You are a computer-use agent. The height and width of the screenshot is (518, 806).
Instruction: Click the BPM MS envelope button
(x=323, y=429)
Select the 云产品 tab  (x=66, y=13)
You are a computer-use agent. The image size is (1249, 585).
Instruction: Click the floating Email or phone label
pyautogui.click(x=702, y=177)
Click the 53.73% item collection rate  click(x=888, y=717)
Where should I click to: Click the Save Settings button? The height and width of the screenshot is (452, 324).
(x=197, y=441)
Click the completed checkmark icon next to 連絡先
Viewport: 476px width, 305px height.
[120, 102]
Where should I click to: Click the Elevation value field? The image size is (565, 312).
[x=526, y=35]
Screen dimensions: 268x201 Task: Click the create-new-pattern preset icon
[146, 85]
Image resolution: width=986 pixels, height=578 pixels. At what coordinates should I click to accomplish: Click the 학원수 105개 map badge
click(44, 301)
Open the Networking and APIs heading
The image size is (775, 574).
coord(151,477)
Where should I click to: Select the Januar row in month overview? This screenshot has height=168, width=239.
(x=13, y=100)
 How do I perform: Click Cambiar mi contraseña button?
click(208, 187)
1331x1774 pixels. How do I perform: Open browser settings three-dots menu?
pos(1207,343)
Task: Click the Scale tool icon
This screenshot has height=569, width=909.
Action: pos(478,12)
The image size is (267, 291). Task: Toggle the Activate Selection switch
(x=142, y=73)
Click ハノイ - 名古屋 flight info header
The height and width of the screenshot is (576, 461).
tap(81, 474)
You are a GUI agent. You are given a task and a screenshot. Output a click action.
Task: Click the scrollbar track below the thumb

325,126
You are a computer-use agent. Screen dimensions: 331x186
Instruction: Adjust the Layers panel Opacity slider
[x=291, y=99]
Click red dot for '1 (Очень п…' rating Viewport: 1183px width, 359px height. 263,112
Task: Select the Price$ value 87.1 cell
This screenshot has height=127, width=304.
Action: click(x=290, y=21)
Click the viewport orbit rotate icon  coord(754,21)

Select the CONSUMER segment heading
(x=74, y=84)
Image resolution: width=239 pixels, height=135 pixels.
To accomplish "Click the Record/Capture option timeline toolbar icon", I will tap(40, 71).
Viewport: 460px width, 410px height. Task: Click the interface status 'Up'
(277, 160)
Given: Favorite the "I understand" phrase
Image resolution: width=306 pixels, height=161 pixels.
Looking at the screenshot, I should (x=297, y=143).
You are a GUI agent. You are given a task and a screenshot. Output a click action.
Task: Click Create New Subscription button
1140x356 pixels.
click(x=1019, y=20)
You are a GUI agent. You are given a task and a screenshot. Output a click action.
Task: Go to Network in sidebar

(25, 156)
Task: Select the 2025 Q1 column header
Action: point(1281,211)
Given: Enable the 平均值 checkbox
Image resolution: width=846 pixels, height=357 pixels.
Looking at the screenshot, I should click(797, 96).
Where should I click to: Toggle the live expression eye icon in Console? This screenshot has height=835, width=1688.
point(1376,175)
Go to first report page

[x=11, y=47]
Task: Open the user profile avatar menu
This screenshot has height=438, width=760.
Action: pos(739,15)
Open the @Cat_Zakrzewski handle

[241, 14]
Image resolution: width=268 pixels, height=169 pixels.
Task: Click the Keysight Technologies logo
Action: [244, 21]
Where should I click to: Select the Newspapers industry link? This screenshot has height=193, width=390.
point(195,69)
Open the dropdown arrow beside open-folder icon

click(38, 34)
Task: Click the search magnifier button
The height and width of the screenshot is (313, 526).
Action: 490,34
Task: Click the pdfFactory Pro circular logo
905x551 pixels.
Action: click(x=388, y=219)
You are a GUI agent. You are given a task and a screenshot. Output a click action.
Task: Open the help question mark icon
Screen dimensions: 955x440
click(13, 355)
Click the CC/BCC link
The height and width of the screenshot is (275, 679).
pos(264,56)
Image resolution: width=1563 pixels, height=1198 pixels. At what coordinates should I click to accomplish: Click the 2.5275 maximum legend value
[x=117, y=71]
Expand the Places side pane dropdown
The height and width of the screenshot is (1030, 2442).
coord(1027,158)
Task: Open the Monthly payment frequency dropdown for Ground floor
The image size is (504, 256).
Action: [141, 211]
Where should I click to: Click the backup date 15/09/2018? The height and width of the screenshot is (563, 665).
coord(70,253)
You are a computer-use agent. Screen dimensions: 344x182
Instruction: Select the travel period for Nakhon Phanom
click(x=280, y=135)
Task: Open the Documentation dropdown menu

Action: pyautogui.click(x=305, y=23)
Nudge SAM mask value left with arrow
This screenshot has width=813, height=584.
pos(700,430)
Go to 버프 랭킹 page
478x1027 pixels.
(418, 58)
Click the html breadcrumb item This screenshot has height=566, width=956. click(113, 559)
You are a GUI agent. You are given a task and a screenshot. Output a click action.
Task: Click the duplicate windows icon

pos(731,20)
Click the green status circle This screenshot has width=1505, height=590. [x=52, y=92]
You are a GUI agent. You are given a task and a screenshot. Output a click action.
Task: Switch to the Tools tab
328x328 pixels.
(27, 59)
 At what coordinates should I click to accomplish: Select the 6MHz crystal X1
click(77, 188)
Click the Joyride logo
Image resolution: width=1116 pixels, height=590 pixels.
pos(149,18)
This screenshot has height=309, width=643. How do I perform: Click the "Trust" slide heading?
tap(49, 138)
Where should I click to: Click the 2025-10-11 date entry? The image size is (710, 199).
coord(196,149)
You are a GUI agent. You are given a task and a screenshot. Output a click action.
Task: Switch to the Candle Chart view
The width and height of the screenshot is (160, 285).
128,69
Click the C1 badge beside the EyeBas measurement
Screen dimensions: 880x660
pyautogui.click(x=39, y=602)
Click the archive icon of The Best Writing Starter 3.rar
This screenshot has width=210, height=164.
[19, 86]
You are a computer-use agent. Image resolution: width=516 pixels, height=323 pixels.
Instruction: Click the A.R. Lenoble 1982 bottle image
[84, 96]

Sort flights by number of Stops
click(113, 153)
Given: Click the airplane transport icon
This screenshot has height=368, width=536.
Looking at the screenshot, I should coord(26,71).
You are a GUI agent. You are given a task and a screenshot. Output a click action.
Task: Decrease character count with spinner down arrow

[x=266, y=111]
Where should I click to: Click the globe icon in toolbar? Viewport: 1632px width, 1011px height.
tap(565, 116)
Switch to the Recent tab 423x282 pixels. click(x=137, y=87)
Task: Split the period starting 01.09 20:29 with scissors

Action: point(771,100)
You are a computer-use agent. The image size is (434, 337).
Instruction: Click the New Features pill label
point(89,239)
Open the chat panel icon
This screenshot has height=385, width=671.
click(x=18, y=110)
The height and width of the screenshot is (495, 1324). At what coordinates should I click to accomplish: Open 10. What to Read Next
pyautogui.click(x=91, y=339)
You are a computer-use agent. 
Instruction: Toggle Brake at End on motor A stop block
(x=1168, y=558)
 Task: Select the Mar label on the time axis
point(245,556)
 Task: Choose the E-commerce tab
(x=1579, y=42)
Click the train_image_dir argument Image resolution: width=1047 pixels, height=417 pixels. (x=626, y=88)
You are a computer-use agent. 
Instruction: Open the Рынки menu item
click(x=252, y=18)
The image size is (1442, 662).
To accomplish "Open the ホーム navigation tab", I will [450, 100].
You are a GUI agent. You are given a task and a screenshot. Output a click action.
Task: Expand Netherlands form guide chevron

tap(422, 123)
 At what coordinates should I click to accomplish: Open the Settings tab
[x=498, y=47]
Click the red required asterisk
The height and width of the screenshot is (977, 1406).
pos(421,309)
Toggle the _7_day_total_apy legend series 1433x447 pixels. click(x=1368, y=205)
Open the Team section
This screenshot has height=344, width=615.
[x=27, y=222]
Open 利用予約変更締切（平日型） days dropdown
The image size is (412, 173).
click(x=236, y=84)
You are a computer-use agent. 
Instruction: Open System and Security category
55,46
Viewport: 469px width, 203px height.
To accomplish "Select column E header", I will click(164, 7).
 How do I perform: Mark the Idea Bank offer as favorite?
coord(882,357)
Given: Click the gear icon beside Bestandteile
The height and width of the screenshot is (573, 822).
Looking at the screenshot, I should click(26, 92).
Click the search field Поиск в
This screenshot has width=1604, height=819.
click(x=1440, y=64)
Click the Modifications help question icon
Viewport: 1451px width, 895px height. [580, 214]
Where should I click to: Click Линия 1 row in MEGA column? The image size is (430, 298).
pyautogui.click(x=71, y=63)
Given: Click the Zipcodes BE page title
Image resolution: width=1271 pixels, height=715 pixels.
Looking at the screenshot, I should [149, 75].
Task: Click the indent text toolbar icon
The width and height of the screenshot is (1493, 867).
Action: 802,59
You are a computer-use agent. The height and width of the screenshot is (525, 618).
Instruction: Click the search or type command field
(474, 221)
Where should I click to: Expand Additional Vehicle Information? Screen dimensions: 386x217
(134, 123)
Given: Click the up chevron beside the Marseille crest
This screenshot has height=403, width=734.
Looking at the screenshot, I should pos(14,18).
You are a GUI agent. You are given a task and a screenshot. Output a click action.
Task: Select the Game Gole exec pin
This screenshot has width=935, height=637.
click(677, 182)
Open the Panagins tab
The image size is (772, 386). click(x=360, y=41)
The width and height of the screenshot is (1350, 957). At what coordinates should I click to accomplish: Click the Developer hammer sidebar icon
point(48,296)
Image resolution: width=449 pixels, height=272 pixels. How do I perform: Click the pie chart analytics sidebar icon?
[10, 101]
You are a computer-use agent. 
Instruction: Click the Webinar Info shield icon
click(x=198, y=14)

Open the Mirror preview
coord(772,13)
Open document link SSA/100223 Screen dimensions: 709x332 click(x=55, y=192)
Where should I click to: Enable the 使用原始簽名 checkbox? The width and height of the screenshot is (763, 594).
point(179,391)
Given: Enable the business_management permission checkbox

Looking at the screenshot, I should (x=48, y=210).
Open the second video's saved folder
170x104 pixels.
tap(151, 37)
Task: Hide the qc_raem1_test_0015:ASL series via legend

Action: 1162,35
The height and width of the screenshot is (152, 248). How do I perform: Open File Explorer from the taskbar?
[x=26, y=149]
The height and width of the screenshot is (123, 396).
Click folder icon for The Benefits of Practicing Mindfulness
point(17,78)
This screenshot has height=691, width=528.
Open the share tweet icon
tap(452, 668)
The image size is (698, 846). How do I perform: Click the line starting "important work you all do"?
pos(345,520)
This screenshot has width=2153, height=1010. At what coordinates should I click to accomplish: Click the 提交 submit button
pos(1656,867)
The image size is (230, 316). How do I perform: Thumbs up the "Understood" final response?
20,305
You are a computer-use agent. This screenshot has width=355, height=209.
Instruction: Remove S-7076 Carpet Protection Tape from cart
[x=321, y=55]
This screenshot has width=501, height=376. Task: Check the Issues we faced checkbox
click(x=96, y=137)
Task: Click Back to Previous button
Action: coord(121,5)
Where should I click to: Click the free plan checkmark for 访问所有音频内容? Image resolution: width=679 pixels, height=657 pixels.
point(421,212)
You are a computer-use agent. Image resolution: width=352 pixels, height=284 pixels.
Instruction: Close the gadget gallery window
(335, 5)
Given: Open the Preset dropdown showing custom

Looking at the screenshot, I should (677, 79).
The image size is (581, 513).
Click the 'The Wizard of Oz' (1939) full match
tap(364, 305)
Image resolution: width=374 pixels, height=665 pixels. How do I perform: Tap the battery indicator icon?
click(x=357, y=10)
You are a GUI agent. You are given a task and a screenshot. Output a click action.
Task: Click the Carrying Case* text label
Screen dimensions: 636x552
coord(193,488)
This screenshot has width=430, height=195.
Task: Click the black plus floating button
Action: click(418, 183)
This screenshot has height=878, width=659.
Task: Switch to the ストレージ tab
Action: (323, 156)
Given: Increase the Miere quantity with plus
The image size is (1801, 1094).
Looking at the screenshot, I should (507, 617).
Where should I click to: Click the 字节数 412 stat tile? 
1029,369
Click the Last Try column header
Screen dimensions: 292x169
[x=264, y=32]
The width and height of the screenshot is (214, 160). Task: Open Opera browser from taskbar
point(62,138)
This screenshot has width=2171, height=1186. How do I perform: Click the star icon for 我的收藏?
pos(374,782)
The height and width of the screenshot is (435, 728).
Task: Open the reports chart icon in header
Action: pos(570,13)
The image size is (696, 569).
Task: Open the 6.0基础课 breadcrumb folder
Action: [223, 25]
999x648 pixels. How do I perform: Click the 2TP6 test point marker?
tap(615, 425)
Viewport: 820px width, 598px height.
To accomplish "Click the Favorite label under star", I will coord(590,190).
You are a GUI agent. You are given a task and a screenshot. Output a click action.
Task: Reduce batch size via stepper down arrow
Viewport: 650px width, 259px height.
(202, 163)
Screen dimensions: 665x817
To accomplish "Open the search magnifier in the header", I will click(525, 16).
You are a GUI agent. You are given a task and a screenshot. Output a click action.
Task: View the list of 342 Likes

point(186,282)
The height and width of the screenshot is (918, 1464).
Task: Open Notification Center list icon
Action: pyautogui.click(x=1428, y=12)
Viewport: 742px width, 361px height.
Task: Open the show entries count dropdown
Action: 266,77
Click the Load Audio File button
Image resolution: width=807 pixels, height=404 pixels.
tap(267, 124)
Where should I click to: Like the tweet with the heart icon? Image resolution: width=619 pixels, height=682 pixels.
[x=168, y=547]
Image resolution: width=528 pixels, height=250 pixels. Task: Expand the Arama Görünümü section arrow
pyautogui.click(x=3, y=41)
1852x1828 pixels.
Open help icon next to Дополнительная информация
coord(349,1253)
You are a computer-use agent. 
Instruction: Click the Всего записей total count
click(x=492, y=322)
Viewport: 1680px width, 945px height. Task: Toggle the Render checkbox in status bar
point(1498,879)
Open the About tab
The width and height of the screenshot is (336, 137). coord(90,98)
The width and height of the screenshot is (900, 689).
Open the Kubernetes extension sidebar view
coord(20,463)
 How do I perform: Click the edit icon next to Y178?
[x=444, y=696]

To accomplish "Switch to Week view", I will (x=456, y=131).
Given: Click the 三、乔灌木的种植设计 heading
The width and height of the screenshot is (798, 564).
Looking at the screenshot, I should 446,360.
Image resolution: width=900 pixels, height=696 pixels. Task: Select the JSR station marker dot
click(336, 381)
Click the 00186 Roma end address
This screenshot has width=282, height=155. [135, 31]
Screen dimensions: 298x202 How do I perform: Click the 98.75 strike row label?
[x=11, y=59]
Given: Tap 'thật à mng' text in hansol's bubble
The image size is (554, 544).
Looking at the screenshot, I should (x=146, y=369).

-- Required work --
Copy out the records verbatim, beginning with the line that contains "Where should I click to: Select the Januar" and continuing through the line that contains "Action: point(1281,211)", including both of those lines.

-- Correct result --
Where should I click to: Select the Januar row in month overview? This screenshot has height=168, width=239.
(x=13, y=100)
 How do I perform: Click Cambiar mi contraseña button?
click(208, 187)
1331x1774 pixels. How do I perform: Open browser settings three-dots menu?
pos(1207,343)
Task: Click the Scale tool icon
This screenshot has height=569, width=909.
Action: pos(478,12)
The image size is (267, 291). Task: Toggle the Activate Selection switch
(x=142, y=73)
Click ハノイ - 名古屋 flight info header
The height and width of the screenshot is (576, 461).
tap(81, 474)
You are a GUI agent. You are given a task and a screenshot. Output a click action.
Task: Click the scrollbar track below the thumb

325,126
You are a computer-use agent. Screen dimensions: 331x186
Instruction: Adjust the Layers panel Opacity slider
[x=291, y=99]
Click red dot for '1 (Очень п…' rating Viewport: 1183px width, 359px height. 263,112
Task: Select the Price$ value 87.1 cell
This screenshot has height=127, width=304.
Action: click(x=290, y=21)
Click the viewport orbit rotate icon  coord(754,21)

Select the CONSUMER segment heading
(x=74, y=84)
Image resolution: width=239 pixels, height=135 pixels.
To accomplish "Click the Record/Capture option timeline toolbar icon", I will tap(40, 71).
Viewport: 460px width, 410px height. Task: Click the interface status 'Up'
(277, 160)
Given: Favorite the "I understand" phrase
Image resolution: width=306 pixels, height=161 pixels.
Looking at the screenshot, I should (x=297, y=143).
You are a GUI agent. You are given a task and a screenshot. Output a click action.
Task: Click Create New Subscription button
1140x356 pixels.
click(x=1019, y=20)
You are a GUI agent. You are given a task and a screenshot. Output a click action.
Task: Go to Network in sidebar

(25, 156)
Task: Select the 2025 Q1 column header
Action: point(1281,211)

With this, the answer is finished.